-- SUPPLIED MATERIAL follows --

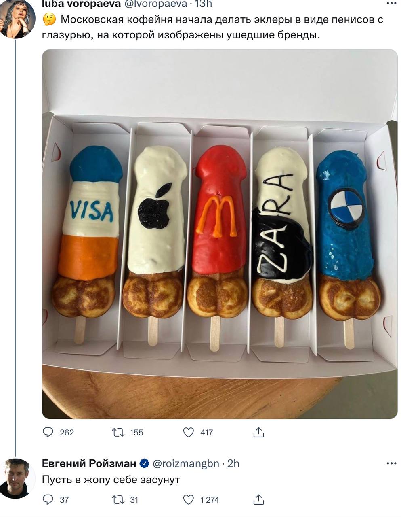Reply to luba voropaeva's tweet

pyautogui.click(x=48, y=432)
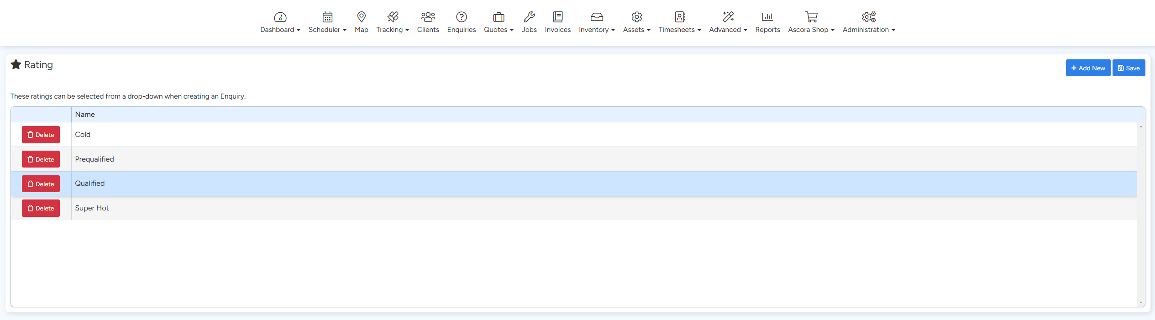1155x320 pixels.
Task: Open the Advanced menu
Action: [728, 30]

-- SUPPLIED MATERIAL concluded --
-- SUPPLIED MATERIAL follows --

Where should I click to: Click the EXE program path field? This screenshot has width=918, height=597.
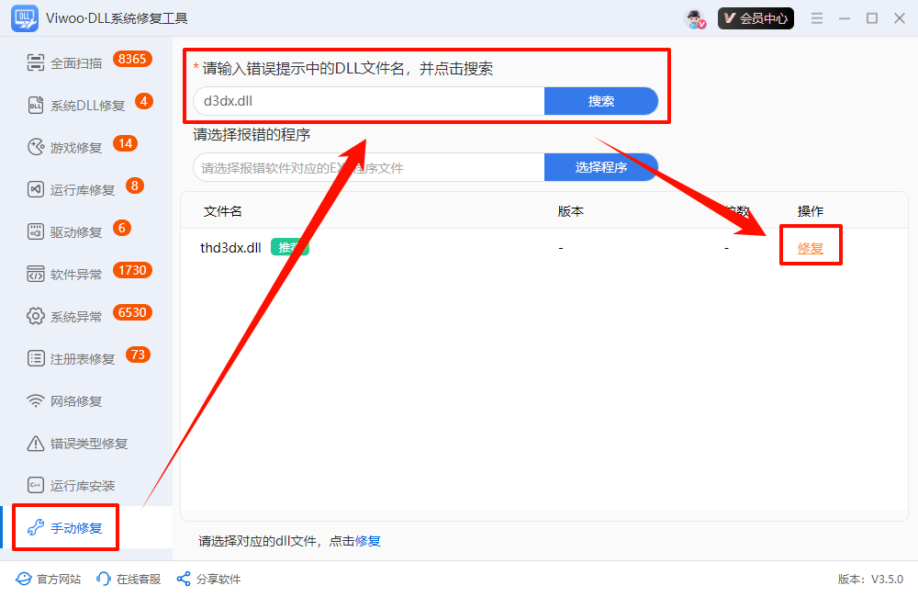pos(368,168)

-- SUPPLIED MATERIAL concluded --
-- SUPPLIED MATERIAL follows --

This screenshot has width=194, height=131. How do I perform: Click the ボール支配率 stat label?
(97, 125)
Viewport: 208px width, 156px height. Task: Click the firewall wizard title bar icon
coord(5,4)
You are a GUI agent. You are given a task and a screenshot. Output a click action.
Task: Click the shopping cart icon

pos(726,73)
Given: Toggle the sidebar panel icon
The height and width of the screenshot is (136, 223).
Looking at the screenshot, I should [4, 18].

-- SUPPLIED MATERIAL concluded --

WHAT THIS TASK INVOLVES: In the listing above, find the line with "Viewport: 208px width, 156px" and the line with "Given: Toggle the sidebar panel icon". Output those two lines and every line between them, exactly as written.

TASK RESPONSE:
Viewport: 208px width, 156px height. Task: Click the firewall wizard title bar icon
coord(5,4)
You are a GUI agent. You are given a task and a screenshot. Output a click action.
Task: Click the shopping cart icon

pos(726,73)
Given: Toggle the sidebar panel icon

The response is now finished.